"Blood, Part 1: The Miracle of Cleansing"
"This article, originally appearing in the February 18, 1983, issue of Christianity Today,The article is adapted from the book In His Image."
cancer;death;faith;faithhealers;healing;medicine;pain;suffering | posted 7/01/2003 12:00AM
Blood is life—spiritually and physically. Few persons were more appreciative of this truth than surgeon and devout Christian Paul Brand. This article, originally appearing in the February 18, 1983, issue of Christianity Today, is the first in a three-part series on the life-giving power of blood. In it, Brand presents striking insights, polished by writer Philip Yancey, on the themes of blood and the Lord's Supper.
I turn up the collar of my wool topcoat and bow my head against the penetrating, moisture-laden wind. Snowflakes are gradually transforming the tired modern city of London into a Dickensian Christmas card.
On a deserted street I stop under an ancient street lamp and look up. Snow arcs around the lamp like an endless shower of electrical sparks, then floats down to cover pothole, gutter, car, and sidewalk alike with a uniform coat of softly glowing white.
From somewhere I hear music, muffled brass and what seems like human voices. On a night like this? I walk toward the sound and the music grows louder until I round a corner and see its source: a Salvation Army band. A man and a woman are playing a trombone and trumpet respectively, and I grimace as I imagine the effect of metal pressed against lips in the numbing wind. Three others, evidently new recruits, are lustily singing a hymn based on a poem by William Cowper.

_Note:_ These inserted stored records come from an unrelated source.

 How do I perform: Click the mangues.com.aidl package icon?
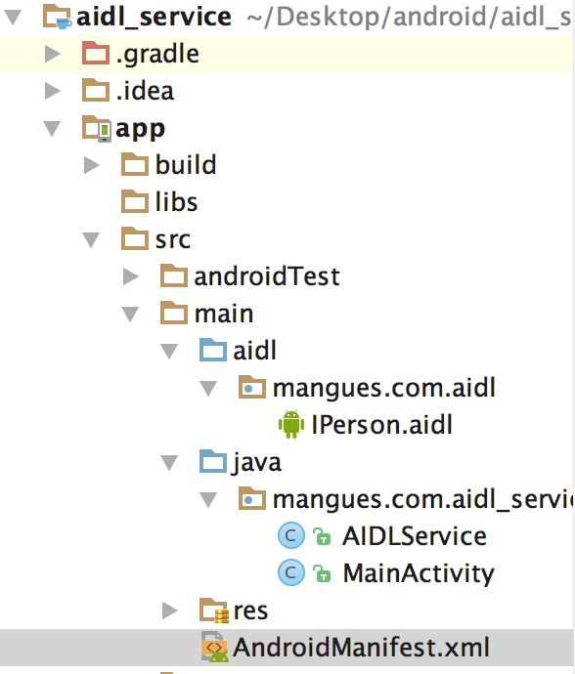[x=252, y=387]

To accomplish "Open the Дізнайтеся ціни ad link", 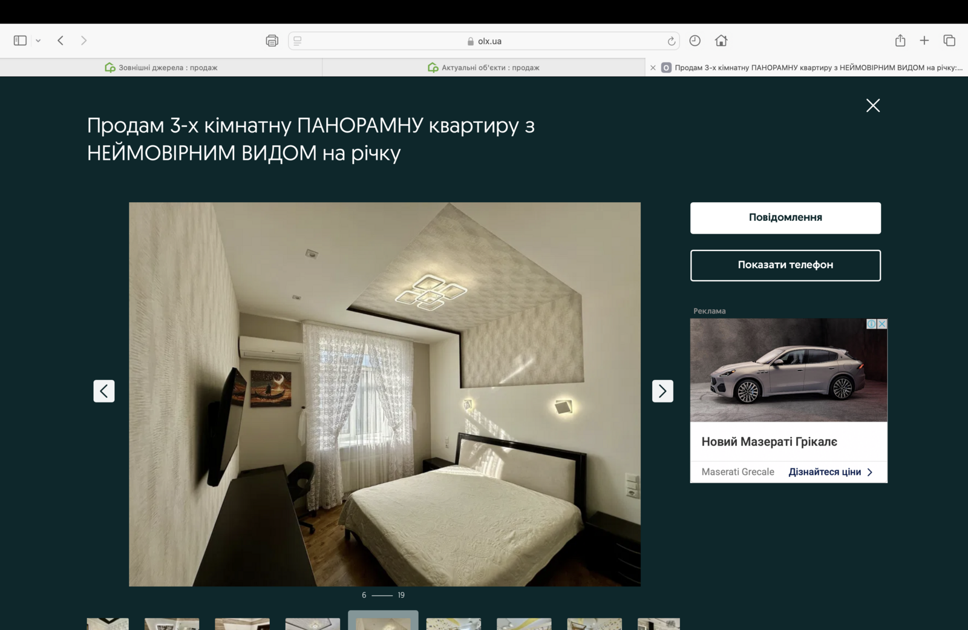I will pyautogui.click(x=830, y=472).
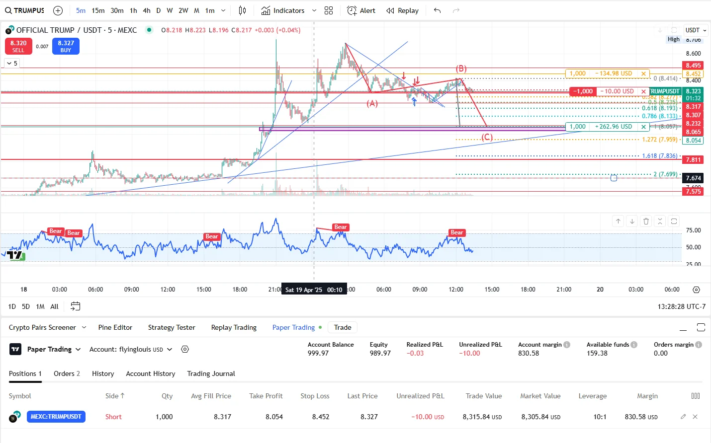Switch to the Orders tab
Viewport: 711px width, 443px height.
tap(67, 373)
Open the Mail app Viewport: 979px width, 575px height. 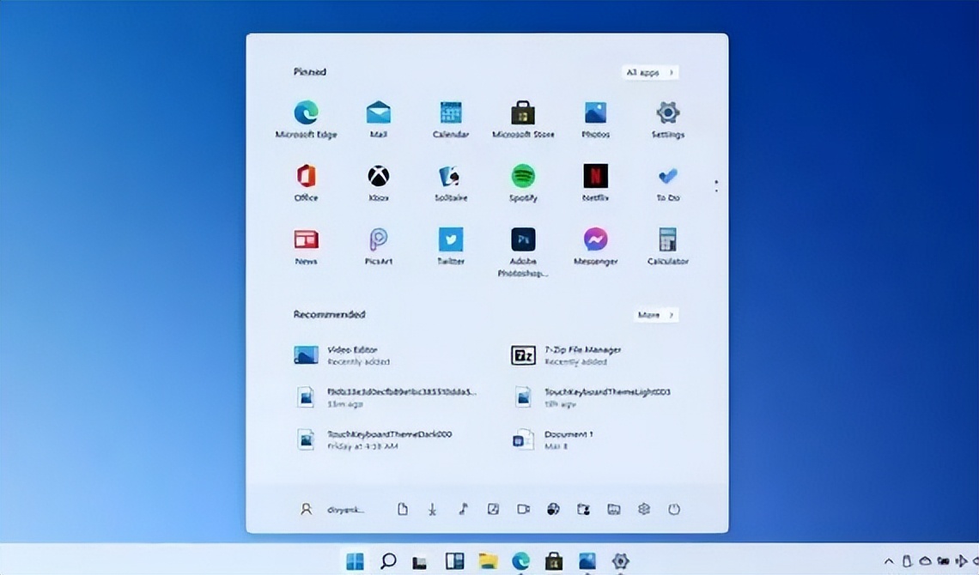pyautogui.click(x=379, y=116)
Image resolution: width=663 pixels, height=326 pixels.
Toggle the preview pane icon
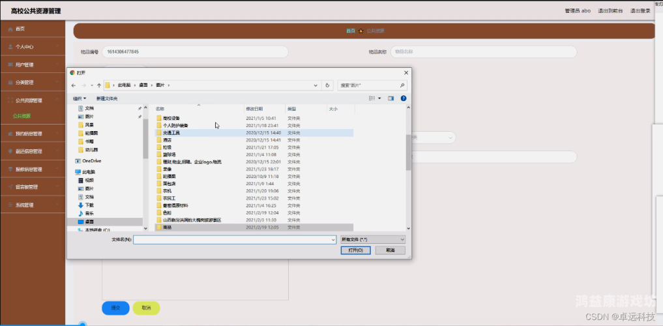(x=391, y=98)
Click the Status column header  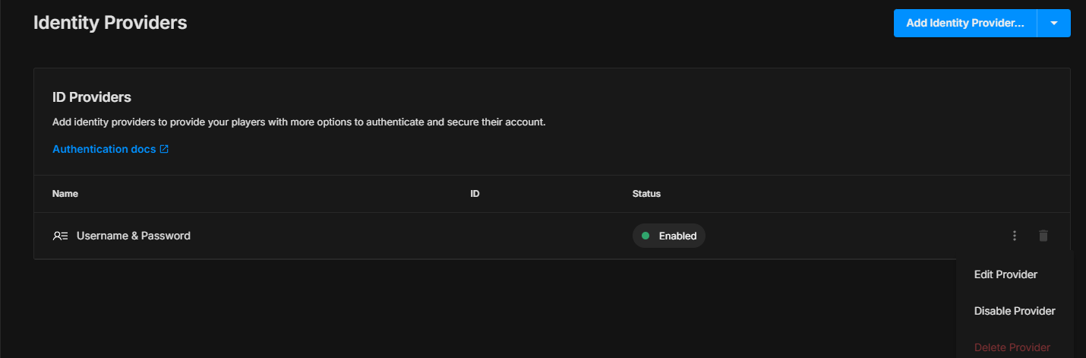click(646, 194)
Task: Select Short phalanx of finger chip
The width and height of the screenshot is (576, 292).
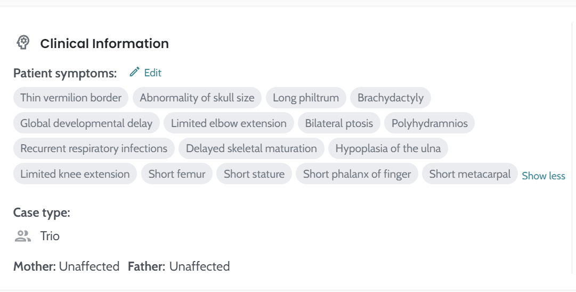Action: [x=357, y=174]
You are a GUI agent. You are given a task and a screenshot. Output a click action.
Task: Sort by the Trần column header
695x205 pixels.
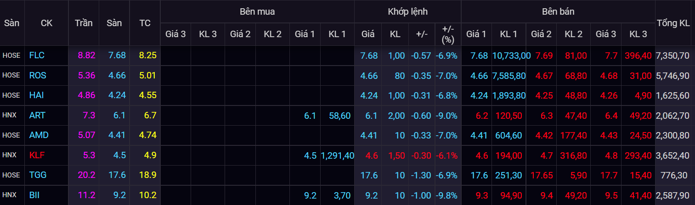coord(84,23)
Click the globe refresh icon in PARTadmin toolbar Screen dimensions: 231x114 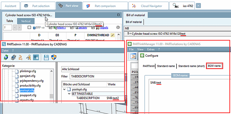[6, 57]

Only two other people are listening: a drunken gentleman who is propping himself against the stone porch railing of a Georgian-style townhouse, and a businessman on the corner who keeps glancing at a pocket watch. The words are familiar to me:
There is a fountain filled with blood
Drawn from Emmanuel's veins;
And sinners, plunged beneath that flood,
Lose all their guilty stains.
An unavoidable smile crosses my face as I hear those words. I have just come from hospital rounds, where I saw blood being drawn from some veins, transfused into others, and diligently scrubbed off surgical smocks and nurses' uniforms. With my church background, I know the origin and meaning of that Christian hymn, but these other two bystanders, listening half-heartedly—what images fill their minds as they hear those words?
Would not such a phrase as "washed in the blood of the Lamb" seem to the modern Englishman as bizarre as a report of animal sacrifice being practiced in Indonesia?
We moderns have an initial resistance to the intrusion of blood into our religion. In this respect, we differ from all previous cultures. Virtually all "primitive" religions, including those of Rome and Greece, believed blood had sacramental power, and a bloodless religion would have seemed feckless to most ancients. To them, blood was an everyday substance. They killed their calves and chickens with knives before feasting, whereas we moderns select ours in shrink-wrapped packages, drained of blood and all reminder of slaughter.
Besides this unfamiliarity, an even greater barrier blocks off the meaning of the blood symbol from modern hearer;. Consider the term "washed in the blood": nothing in modern culture corresponds to the idea of blood as a cleansing agent. We use water, with soap or detergent, to clean. Blood is a soiling or staining agent, something we try to scrub off, not scrub with. What possible meaning could the hymn writer, and Bible writers before him, have intended?
The symbol of blood with its specific quality of cleansing appears throughout the Bible, from the earliest books to the latest. In Leviticus 14, for example, a priest sprinkles cleansing blood on the skin of a person with an infectious skin disease and on the mildewed walls of a plaster house. New Testament authors often refer to Jesus' blood "cleansing" us (e.g., I John 1:7), and Revelation describes a multitude who "have washed their robes and made them white in the blood of the Lamb" (Rev. 7:14).